Série TV Illustrant les périls rencontrés par la démocratie, la série norvégienne s’est notamment tournée en Belgique.

A travers la grande baie vitrée, la vue sur les toits est magnifique. Le soleil souligne la blancheur des façades découpées sur le ciel bleu, pignons et statuettes accentuant encore l’impression d’être ailleurs. Cet "ailleurs", en raison des toitures en zinc et des coupoles chères au style haussmannien, est devenu Paris par la magie des caméras. Le design élégant et épuré de cet appartement anversois sert de décor à une scène de retrouvailles entre le ministre Jesper Berg (Henrik Mestad) et son ex-femme, censée se dérouler à Paris. Ils étaient en mauvaise posture en fin de saison 1 et la situation semble empirer.

En acceptant qu’il vienne se réfugier chez elle, Astrid met en péril le nouveau couple qu’elle forme avec un avocat français spécialisé en droits de l’homme. D’autant que Jesper Berg tente d’installer un gouvernement en exil… Les tensions entre Russie et Norvège n’ont jamais été plus aiguës, ce qui rejaillit sur les relations du trio.

Triangle amoureux et tensions politiques

"Il règne une ambiance particulière dans cet appartement même si, au départ, il y a la joie de savoir Jesper en vie. Malgré nous, nous allons devoir collaborer. Jesper a un mauvais karma et il reste profondément manipulateur. Cela va créer une situation riche en non-dits, en semi-politesses et en bonne volonté. La saison 2 propose un croisement d’intrigues politiques et de triangle amoureux", détaille l’acteur Mehdi Nebbou qui incarne "un garçon lui aussi ambigu, mais pas dans son métier. Il est plus jaloux et plus violent qu’il ne le laisse paraître".

Contacté via son agent, le comédien a trouvé le pitch de la série "Occupied" "génial" et a visionné toute la saison 1 pour mieux entrer dans son personnage. "Le problème que traite la série est mondial : vouloir un environnement plus sain mais ne pas être prêt à perdre de l’argent pour cela. Comme dans la réalité, le bon sens entre en conflit avec les besoins que l’homme s’est créés."

Il faut dire que cette histoire d’invasion de la Norvège par la Russie a beaucoup fait parler d’elle, bien avant la diffusion de la première saison, fin 2015. Parfois la fiction est si proche de la réalité qu’un article de "Vanity Fair" a titré à propos d’Occupied : "Le thriller norvégien qui prédit le désastre de la géopolitique de Trump…" Il faut dire que le public américain s’est passionné pour ce thriller politique qui a suscité de nombreux commentaires sur Twitter.

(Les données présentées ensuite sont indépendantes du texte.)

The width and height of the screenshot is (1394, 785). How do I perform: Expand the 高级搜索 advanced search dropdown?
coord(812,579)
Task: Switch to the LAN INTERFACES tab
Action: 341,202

Une intrigue plus vraie que nature

A l’heure où l’Europe semble plus que jamais en difficultés, l’effet de réalisme est sciemment recherché par les créateurs d’Occupied. "Nous avons effectué beaucoup de recherches, les scénaristes sont notamment en contact avec l’ancien et le nouveau Premier ministre norvégien et nous avons un conseiller militaire à nos côtés", précisent le réalisateur Jens Lien et l’acteur Henrik Mestad qui campe le Premier ministre.

L’acteur Mehdi Nebbou est bilingue français-allemand, ce qui lui donne une certaine aisance sur le plateau où Russes, Suédois, Norvégiens, Français et Belges se côtoient. Une belle opportunité pour Arte l’européenne. "C’est enrichissant de parler avec des gens qui viennent d’un pays qu’on ne connaît pas. Ce sont des voyages que l’on effectue à l’intérieur même de son travail." S’il doit faire un peu de post-synchronisation à Oslo après le tournage - ce qu’il espère vivement - l’acteur emmènera d’ailleurs sa mère découvrir les aurores boréales.

Entamé le 21 août dernier, le tournage de cette saison 2 s’est terminé en février et les plus rapides pourront en découvrir les deux premiers épisodes dès le 22 avril puisqu’ils seront projetés dans le cadre du Festival Séries Mania à Paris. Entre château de la Hulpe, vue sur les toits anversois et sur le Cinquantenaire bruxellois, les clins d’œil belges n’y manquent pas.